[Collected data]
--------------------
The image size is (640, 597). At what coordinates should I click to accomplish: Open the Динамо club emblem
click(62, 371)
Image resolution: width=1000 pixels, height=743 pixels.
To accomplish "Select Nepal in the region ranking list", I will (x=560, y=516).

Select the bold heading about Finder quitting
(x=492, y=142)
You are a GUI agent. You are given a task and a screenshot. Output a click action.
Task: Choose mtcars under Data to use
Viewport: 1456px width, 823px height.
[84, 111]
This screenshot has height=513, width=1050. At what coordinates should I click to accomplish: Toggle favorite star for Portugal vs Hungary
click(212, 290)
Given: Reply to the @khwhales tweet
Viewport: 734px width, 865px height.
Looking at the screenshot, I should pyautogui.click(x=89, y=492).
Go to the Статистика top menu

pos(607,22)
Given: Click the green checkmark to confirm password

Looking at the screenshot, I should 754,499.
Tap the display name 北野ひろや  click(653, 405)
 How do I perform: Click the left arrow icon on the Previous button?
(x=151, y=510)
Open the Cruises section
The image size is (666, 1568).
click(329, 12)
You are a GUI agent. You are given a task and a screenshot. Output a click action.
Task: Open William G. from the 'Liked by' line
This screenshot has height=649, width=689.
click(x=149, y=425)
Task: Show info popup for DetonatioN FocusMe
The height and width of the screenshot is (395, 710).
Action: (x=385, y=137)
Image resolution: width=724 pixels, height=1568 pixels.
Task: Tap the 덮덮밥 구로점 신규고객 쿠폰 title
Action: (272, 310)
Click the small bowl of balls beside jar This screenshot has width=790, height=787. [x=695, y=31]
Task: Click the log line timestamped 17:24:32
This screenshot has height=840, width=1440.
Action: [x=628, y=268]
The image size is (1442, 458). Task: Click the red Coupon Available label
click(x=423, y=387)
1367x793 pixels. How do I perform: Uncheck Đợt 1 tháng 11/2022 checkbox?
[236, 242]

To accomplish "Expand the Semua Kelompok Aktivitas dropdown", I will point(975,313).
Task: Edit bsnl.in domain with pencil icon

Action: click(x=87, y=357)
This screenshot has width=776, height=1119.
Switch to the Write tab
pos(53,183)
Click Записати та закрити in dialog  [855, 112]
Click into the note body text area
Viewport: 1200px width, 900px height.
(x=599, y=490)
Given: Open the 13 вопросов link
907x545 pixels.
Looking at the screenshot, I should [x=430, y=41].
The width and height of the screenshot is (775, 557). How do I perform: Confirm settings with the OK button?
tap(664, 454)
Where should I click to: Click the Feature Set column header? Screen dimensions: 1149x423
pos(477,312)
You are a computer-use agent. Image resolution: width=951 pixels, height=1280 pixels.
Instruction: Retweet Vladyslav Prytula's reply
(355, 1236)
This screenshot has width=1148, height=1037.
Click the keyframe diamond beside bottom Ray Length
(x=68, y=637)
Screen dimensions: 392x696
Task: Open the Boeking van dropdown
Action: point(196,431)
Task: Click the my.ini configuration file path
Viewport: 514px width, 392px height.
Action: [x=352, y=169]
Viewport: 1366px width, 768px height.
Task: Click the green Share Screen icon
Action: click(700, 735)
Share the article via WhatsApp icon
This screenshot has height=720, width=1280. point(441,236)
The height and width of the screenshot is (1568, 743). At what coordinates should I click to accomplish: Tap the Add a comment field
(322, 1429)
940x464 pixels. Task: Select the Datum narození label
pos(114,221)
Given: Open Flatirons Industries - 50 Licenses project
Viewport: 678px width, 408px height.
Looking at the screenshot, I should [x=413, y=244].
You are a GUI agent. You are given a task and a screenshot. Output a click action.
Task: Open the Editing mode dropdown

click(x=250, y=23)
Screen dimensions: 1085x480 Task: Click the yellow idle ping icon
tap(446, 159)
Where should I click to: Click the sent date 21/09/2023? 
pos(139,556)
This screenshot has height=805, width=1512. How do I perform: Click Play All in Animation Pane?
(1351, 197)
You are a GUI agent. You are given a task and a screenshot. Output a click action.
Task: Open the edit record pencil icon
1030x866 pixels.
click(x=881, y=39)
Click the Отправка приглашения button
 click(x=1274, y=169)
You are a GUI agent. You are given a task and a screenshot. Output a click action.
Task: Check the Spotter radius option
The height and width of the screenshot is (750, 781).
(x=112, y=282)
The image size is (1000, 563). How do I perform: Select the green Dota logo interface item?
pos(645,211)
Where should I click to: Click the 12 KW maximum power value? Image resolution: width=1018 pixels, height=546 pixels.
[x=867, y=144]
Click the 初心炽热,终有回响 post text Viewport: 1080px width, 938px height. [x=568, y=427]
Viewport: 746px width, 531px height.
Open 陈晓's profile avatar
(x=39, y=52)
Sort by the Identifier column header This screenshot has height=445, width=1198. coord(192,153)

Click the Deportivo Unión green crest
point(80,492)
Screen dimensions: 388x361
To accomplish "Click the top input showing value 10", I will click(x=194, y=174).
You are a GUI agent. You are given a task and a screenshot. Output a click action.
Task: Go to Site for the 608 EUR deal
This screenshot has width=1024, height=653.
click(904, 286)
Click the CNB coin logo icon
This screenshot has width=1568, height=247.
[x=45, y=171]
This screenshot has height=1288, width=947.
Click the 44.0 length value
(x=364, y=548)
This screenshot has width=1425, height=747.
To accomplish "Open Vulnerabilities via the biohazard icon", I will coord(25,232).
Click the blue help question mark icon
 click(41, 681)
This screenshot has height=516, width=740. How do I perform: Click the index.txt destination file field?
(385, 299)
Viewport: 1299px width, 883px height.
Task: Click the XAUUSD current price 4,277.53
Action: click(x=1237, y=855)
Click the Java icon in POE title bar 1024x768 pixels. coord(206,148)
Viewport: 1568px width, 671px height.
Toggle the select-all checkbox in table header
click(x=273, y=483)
--------------------
## Problem statement
Write every line of the entries again, word for word.

## Response
The image size is (640, 597). At what coordinates should I click to accomplish: Open the Динамо club emblem
click(62, 371)
Image resolution: width=1000 pixels, height=743 pixels.
To accomplish "Select Nepal in the region ranking list", I will (x=560, y=516).

Select the bold heading about Finder quitting
(x=492, y=142)
You are a GUI agent. You are given a task and a screenshot. Output a click action.
Task: Choose mtcars under Data to use
Viewport: 1456px width, 823px height.
[84, 111]
This screenshot has height=513, width=1050. At what coordinates should I click to accomplish: Toggle favorite star for Portugal vs Hungary
click(212, 290)
Given: Reply to the @khwhales tweet
Viewport: 734px width, 865px height.
Looking at the screenshot, I should pyautogui.click(x=89, y=492).
Go to the Статистика top menu

pos(607,22)
Given: Click the green checkmark to confirm password

Looking at the screenshot, I should 754,499.
Tap the display name 北野ひろや  click(653, 405)
 How do I perform: Click the left arrow icon on the Previous button?
(x=151, y=510)
Open the Cruises section
The image size is (666, 1568).
click(329, 12)
You are a GUI agent. You are given a task and a screenshot. Output a click action.
Task: Open William G. from the 'Liked by' line
This screenshot has height=649, width=689.
click(x=149, y=425)
Task: Show info popup for DetonatioN FocusMe
The height and width of the screenshot is (395, 710).
Action: (x=385, y=137)
Image resolution: width=724 pixels, height=1568 pixels.
Task: Tap the 덮덮밥 구로점 신규고객 쿠폰 title
Action: (272, 310)
Click the small bowl of balls beside jar This screenshot has width=790, height=787. [x=695, y=31]
Task: Click the log line timestamped 17:24:32
This screenshot has height=840, width=1440.
Action: [x=628, y=268]
The image size is (1442, 458). Task: Click the red Coupon Available label
click(x=423, y=387)
1367x793 pixels. How do I perform: Uncheck Đợt 1 tháng 11/2022 checkbox?
[236, 242]

To accomplish "Expand the Semua Kelompok Aktivitas dropdown", I will point(975,313).
Task: Edit bsnl.in domain with pencil icon

Action: click(x=87, y=357)
This screenshot has width=776, height=1119.
Switch to the Write tab
pos(53,183)
Click Записати та закрити in dialog  [855, 112]
Click into the note body text area
Viewport: 1200px width, 900px height.
(x=599, y=490)
Given: Open the 13 вопросов link
907x545 pixels.
Looking at the screenshot, I should [x=430, y=41].
The width and height of the screenshot is (775, 557). How do I perform: Confirm settings with the OK button?
tap(664, 454)
Where should I click to: Click the Feature Set column header? Screen dimensions: 1149x423
pos(477,312)
You are a computer-use agent. Image resolution: width=951 pixels, height=1280 pixels.
Instruction: Retweet Vladyslav Prytula's reply
(355, 1236)
This screenshot has width=1148, height=1037.
Click the keyframe diamond beside bottom Ray Length
(x=68, y=637)
Screen dimensions: 392x696
Task: Open the Boeking van dropdown
Action: point(196,431)
Task: Click the my.ini configuration file path
Viewport: 514px width, 392px height.
Action: [x=352, y=169]
Viewport: 1366px width, 768px height.
Task: Click the green Share Screen icon
Action: click(700, 735)
Share the article via WhatsApp icon
This screenshot has height=720, width=1280. point(441,236)
The height and width of the screenshot is (1568, 743). At what coordinates should I click to accomplish: Tap the Add a comment field
(322, 1429)
940x464 pixels. Task: Select the Datum narození label
pos(114,221)
Given: Open Flatirons Industries - 50 Licenses project
Viewport: 678px width, 408px height.
Looking at the screenshot, I should [x=413, y=244].
You are a GUI agent. You are given a task and a screenshot. Output a click action.
Task: Open the Editing mode dropdown

click(x=250, y=23)
Screen dimensions: 1085x480 Task: Click the yellow idle ping icon
tap(446, 159)
Where should I click to: Click the sent date 21/09/2023? 
pos(139,556)
This screenshot has height=805, width=1512. How do I perform: Click Play All in Animation Pane?
(1351, 197)
You are a GUI agent. You are given a task and a screenshot. Output a click action.
Task: Open the edit record pencil icon
1030x866 pixels.
click(x=881, y=39)
Click the Отправка приглашения button
 click(x=1274, y=169)
You are a GUI agent. You are given a task and a screenshot. Output a click action.
Task: Check the Spotter radius option
The height and width of the screenshot is (750, 781).
(x=112, y=282)
The image size is (1000, 563). How do I perform: Select the green Dota logo interface item?
pos(645,211)
Where should I click to: Click the 12 KW maximum power value? Image resolution: width=1018 pixels, height=546 pixels.
[x=867, y=144]
Click the 初心炽热,终有回响 post text Viewport: 1080px width, 938px height. [x=568, y=427]
Viewport: 746px width, 531px height.
Open 陈晓's profile avatar
(x=39, y=52)
Sort by the Identifier column header This screenshot has height=445, width=1198. coord(192,153)

Click the Deportivo Unión green crest
point(80,492)
Screen dimensions: 388x361
To accomplish "Click the top input showing value 10", I will click(x=194, y=174).
You are a GUI agent. You are given a task and a screenshot. Output a click action.
Task: Go to Site for the 608 EUR deal
This screenshot has width=1024, height=653.
click(904, 286)
Click the CNB coin logo icon
This screenshot has width=1568, height=247.
[x=45, y=171]
This screenshot has height=1288, width=947.
Click the 44.0 length value
(x=364, y=548)
This screenshot has width=1425, height=747.
To accomplish "Open Vulnerabilities via the biohazard icon", I will coord(25,232).
Click the blue help question mark icon
 click(41, 681)
This screenshot has height=516, width=740. How do I perform: Click the index.txt destination file field?
(385, 299)
Viewport: 1299px width, 883px height.
Task: Click the XAUUSD current price 4,277.53
Action: click(x=1237, y=855)
Click the Java icon in POE title bar 1024x768 pixels. coord(206,148)
Viewport: 1568px width, 671px height.
Toggle the select-all checkbox in table header
click(x=273, y=483)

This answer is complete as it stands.